TMS is a valuable tool in both research and clinical settings, playing a crucial role in understanding brain-behaviour relationships and providing treatment for various neurological and psychiatric conditions. Importantly, TMS over left DLPFC is an FDA approved treatment for MDD. Despite its potential, response variability to TMS remains a challenge, with stimulation parameters, particularly the stimulation amplitude, being a primary contributor to these differences.The objective of this study was to establish dose-response relationships of TMS stimulation in DLPFC by means of concurrent TMS/fMRI.Here, we stimulated 15 subjects at different stimulation intensities of 80, 90, 100 and 110% relative to the motor threshold during concurrent TMS/fMRI. The experiment comprised two sessions: one session to collect anatomical data in order to perform neuronavigation and one session dedicated to dose-response mapping.

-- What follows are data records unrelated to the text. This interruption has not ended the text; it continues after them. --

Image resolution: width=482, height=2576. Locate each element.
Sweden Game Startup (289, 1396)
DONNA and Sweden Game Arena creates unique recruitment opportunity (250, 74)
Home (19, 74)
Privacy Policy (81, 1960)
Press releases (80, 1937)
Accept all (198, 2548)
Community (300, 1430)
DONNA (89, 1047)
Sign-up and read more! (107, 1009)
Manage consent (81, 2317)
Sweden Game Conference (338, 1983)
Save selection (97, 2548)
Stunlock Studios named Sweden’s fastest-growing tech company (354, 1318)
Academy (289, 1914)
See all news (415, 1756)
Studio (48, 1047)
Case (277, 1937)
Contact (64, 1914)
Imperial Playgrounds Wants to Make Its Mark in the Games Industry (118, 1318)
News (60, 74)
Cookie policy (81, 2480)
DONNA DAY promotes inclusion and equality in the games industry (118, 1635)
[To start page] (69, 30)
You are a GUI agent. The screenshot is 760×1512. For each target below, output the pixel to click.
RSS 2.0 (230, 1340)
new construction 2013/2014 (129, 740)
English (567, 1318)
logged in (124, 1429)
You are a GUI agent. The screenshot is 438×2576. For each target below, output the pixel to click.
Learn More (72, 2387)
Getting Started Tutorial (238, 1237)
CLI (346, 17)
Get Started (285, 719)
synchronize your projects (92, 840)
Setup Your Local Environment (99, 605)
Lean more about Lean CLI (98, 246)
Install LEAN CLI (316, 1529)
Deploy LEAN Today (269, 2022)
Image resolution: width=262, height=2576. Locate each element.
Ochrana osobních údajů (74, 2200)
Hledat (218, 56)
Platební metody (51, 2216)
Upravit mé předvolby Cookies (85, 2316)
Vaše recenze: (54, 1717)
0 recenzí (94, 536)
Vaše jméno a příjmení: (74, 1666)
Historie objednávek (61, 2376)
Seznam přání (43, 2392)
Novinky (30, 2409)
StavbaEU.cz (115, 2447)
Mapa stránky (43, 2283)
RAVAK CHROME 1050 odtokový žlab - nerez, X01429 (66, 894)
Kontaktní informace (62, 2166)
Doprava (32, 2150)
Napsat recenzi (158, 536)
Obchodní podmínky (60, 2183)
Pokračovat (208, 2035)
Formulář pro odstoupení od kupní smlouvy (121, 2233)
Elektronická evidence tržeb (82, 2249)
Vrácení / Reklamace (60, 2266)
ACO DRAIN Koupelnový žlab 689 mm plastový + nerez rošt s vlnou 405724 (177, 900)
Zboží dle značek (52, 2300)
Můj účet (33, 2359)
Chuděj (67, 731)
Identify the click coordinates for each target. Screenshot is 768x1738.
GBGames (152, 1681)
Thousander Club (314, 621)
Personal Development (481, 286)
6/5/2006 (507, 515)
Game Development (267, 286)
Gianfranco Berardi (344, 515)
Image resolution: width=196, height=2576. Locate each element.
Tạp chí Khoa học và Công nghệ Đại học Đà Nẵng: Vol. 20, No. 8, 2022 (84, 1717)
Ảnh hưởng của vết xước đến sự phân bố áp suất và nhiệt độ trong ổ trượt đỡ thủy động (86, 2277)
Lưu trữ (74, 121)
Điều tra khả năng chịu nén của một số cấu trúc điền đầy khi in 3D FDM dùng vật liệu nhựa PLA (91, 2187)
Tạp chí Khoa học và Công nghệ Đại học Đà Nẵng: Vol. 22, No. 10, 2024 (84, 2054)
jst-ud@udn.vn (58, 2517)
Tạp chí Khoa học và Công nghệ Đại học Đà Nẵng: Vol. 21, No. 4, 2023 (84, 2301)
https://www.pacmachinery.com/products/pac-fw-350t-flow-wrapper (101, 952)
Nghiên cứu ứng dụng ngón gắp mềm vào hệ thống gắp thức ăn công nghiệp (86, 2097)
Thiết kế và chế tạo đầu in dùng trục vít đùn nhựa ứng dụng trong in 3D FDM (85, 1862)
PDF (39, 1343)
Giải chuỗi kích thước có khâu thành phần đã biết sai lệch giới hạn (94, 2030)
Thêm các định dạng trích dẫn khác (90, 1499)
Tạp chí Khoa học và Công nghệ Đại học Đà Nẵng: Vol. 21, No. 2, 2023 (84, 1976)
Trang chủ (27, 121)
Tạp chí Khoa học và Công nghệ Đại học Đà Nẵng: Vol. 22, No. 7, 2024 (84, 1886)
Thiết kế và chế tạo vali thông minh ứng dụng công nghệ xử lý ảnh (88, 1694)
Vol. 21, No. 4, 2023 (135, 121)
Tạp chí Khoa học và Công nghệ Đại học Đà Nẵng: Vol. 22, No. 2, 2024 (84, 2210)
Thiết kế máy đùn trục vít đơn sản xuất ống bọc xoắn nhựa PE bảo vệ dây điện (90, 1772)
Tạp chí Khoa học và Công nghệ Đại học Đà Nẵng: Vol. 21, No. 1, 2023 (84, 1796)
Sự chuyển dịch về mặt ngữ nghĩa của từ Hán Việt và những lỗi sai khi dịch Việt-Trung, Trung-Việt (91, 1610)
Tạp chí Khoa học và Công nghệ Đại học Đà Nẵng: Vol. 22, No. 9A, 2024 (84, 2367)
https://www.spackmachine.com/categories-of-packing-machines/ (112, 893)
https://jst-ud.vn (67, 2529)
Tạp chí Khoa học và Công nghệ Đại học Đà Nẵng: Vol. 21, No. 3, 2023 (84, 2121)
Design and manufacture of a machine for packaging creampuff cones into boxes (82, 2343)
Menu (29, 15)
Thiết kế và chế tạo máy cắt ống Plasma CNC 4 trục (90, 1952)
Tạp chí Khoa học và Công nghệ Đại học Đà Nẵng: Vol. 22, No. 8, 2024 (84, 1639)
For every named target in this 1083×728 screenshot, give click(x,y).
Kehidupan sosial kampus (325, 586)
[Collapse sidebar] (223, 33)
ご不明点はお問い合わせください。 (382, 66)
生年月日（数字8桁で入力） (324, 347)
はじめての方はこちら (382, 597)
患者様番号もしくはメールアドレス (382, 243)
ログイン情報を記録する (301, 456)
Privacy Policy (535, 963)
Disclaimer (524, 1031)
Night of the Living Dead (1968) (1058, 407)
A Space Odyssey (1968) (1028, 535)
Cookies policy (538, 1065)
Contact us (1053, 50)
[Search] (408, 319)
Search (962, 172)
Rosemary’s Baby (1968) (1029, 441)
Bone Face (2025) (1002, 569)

We calculated GLMs for each intensity level and each subject, as well as at a group-level per intensity.On a group level, we show that the strongest BOLD-response was at 100% stimulation. However, investigating individual dose response-relationships showed differences in response patterns across the group: subjects that responded to subthreshold stimulation, subjects that required above threshold stimulation in order to show a significant BOLD-response and atypical responders.We observed qualitative inter-subject variability in terms of dose-response relationship to TMS over left DLPFC, which hints towards the motor threshold not being directly transferable to the excitability of the DLPFC. Concurrent TMS/fMRI might have the potential to improve response rates to rTMS applications. As such, it may be valuable in the future to consider implementing this approach prior to clinical TMS or validating more cost-effective methods to determine dose and target with respect to changes in clinical symptoms.